The effect of DL-ethionine on the uptake and transport of lipid by the rat small intestine was investigated. A cottonseed oil emulsion containing 14C-labeled tripalmitin or palmitic acid was administered intragastrically to rats pretreated with DL-ethionine, DL-ethionine plus methionine, or saline, and the rats were sacrificed 2, 4, and 6 hr later. Lipids from the plasma, the stomach, the colon, the luminal contents of the small intestine, and the wall of the small intestine were extracted, fractionated, and their radioactivity assayed.
Ethionine markedly inhibited the uptake of lipids by the small intestine. This inhibition was not related to impairment of intraluminal lipolysis since analagous inhibitions were observed when palmitic acid or predigested triglyceride (TG), obtained through a jejunal fistula from normal animals, was administered instead of tripalmitin. Ethionine also inhibited the transport of lipid from the wall of the small intestine. A significant fraction of the administered lipid remained in the wall of the small intestine, and only a small fraction was transported to the blood stream. Although most of the wall radioactivity was in the form of TG, significant proportions were also found in the free fatty acid (FFA) and partial glyceride fractions, indicating a marked inhibition of mucosal reesterification to TG.

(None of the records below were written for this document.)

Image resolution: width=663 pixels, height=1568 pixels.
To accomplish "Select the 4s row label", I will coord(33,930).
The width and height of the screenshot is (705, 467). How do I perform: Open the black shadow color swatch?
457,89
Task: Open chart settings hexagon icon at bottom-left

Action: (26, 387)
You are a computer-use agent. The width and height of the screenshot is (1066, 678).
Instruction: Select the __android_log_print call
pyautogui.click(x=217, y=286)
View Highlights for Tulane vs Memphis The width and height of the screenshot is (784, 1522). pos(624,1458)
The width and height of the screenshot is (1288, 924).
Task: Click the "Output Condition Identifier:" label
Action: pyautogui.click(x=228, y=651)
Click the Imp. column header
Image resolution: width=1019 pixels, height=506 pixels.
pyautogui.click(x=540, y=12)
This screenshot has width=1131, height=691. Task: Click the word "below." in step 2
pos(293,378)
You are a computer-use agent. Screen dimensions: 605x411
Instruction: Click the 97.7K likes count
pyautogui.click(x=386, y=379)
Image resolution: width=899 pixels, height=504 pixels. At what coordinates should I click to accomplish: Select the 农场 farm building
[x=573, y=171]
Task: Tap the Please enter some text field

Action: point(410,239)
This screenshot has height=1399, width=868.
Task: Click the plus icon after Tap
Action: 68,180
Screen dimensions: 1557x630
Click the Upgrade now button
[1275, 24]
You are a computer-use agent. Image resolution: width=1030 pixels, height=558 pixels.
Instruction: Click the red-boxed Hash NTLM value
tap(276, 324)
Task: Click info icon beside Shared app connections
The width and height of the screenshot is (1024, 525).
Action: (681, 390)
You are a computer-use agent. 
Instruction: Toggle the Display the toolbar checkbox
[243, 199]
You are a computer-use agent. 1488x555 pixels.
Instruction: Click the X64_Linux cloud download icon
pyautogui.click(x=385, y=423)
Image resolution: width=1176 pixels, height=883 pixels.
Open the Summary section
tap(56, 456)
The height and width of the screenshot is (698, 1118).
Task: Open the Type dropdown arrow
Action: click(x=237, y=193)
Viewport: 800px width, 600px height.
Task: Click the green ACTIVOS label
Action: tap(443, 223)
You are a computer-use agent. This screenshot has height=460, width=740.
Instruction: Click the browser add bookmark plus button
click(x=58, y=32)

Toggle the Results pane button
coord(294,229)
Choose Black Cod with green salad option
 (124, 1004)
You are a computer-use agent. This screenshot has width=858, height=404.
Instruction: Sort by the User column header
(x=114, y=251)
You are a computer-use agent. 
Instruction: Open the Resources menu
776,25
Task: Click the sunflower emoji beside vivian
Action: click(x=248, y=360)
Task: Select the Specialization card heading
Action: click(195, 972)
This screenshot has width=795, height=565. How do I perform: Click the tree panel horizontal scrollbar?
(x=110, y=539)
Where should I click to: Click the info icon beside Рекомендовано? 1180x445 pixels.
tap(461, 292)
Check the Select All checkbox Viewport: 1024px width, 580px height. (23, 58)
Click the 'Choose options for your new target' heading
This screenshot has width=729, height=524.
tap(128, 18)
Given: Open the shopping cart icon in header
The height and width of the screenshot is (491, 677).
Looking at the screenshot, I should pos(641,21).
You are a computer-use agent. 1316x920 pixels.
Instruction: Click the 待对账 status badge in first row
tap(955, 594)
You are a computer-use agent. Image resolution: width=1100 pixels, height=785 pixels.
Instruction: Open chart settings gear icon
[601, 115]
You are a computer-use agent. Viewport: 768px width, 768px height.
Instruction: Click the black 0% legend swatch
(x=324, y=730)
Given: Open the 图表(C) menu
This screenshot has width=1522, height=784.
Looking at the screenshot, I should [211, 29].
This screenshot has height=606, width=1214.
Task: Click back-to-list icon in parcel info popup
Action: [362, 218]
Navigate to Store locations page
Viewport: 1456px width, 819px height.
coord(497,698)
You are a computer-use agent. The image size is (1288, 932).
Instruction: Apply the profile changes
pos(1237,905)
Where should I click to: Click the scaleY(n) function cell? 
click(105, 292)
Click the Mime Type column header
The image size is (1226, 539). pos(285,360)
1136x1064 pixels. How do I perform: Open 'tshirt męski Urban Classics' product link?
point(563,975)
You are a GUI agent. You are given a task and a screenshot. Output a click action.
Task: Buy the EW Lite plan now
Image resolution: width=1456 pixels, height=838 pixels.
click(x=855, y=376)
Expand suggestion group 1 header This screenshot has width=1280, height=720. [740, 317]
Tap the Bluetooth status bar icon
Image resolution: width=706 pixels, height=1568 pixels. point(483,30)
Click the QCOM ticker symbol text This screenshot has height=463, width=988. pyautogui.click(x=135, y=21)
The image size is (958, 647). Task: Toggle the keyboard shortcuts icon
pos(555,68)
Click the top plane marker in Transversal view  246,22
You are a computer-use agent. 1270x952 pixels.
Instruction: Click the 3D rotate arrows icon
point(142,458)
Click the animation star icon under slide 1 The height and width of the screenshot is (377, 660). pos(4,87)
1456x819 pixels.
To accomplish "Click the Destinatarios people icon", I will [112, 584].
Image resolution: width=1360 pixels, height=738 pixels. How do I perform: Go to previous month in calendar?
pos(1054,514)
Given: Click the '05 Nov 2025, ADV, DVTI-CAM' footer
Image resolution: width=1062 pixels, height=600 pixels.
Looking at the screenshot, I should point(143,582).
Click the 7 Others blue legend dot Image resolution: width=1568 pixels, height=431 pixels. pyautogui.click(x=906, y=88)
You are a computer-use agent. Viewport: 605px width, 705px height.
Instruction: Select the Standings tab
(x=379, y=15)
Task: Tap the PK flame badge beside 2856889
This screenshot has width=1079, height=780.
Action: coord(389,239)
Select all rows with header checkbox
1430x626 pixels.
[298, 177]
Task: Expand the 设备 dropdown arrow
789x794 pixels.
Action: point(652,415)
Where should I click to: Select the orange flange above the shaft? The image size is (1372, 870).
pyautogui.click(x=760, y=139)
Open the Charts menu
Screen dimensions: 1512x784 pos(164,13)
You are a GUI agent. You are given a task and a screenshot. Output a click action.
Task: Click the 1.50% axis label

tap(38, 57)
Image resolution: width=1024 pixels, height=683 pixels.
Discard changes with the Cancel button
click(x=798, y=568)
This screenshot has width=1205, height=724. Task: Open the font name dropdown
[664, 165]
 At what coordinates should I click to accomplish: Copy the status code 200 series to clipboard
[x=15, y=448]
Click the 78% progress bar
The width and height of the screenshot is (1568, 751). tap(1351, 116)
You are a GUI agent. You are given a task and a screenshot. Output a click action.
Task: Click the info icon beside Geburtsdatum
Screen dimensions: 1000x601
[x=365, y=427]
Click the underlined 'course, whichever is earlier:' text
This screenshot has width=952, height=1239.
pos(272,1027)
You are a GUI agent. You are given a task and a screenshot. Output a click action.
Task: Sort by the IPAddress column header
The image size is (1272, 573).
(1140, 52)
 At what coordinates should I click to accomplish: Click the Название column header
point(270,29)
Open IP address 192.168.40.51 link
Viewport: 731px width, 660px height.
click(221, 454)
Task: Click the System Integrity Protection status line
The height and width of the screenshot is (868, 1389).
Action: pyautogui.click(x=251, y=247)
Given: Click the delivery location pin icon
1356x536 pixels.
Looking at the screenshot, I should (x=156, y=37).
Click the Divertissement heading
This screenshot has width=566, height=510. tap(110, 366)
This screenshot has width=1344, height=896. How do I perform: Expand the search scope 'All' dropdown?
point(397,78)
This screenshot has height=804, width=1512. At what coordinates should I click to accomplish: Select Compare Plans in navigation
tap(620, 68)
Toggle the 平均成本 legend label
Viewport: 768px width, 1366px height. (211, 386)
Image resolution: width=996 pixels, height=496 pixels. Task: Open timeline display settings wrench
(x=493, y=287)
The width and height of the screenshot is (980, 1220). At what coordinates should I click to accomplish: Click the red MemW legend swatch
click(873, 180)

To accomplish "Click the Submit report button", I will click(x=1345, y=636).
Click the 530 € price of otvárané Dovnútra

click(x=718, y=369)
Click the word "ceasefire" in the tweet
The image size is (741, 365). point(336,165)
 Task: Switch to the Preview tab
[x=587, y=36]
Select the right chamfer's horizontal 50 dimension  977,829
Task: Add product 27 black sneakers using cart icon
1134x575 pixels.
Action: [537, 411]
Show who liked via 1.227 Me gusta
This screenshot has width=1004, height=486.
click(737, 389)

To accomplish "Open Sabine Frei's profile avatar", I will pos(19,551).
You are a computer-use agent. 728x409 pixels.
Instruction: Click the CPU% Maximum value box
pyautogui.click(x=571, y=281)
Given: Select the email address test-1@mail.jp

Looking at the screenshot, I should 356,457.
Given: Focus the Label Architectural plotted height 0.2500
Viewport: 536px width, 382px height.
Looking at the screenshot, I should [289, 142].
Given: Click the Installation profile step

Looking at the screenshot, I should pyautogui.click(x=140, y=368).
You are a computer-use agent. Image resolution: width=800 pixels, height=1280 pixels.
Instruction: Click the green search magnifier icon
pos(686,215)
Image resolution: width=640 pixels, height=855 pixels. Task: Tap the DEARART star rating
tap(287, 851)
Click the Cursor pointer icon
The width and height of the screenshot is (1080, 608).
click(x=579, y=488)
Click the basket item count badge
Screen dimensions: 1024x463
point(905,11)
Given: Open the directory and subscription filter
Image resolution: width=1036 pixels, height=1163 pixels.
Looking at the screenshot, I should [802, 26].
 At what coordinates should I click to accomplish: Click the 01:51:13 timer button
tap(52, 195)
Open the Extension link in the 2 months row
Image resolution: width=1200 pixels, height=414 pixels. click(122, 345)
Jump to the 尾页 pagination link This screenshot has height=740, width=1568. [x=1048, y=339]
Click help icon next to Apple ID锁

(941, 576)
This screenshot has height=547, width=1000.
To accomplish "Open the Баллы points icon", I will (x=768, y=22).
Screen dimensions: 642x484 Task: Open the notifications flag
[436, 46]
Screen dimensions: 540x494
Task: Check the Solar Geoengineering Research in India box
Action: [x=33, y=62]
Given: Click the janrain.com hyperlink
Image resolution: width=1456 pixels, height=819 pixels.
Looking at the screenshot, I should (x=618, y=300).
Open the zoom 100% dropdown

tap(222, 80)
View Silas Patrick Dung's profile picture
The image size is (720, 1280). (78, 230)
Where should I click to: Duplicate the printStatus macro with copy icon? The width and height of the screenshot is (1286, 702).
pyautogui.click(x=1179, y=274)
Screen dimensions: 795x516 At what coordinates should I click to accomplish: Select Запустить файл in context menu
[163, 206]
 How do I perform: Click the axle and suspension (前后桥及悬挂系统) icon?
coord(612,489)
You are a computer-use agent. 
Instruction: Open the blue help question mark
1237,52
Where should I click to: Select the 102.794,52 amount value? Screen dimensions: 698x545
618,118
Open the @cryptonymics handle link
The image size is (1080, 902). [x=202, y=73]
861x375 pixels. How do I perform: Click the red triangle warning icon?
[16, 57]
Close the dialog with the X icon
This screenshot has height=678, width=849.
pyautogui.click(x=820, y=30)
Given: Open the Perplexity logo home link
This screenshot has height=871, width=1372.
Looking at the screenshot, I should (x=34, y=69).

The degree of inhibition of mucosal reesterification and the degree of inhibition of transport of wall lipids were directly related to the degree of inhibition of uptake of luminal radioactivity. This relationship suggests that the rate of reesterification, the level of mucosal FFA, and the rate of transport of intramucosal TG may be of importance in determining the extent of uptake of intraluminal lipid by the mucosal cells.
Since a significant fraction of the wall radioactivity was in the form of TG, the decreased transport of wall lipids was attributed to an impairment of chylomicron completion due to inhibition of either the synthesis of chylomicron apoprotein or the association of preformed TG with the protein moiety of chylomicrons. Experiments with labeled amino acids support the first possibility.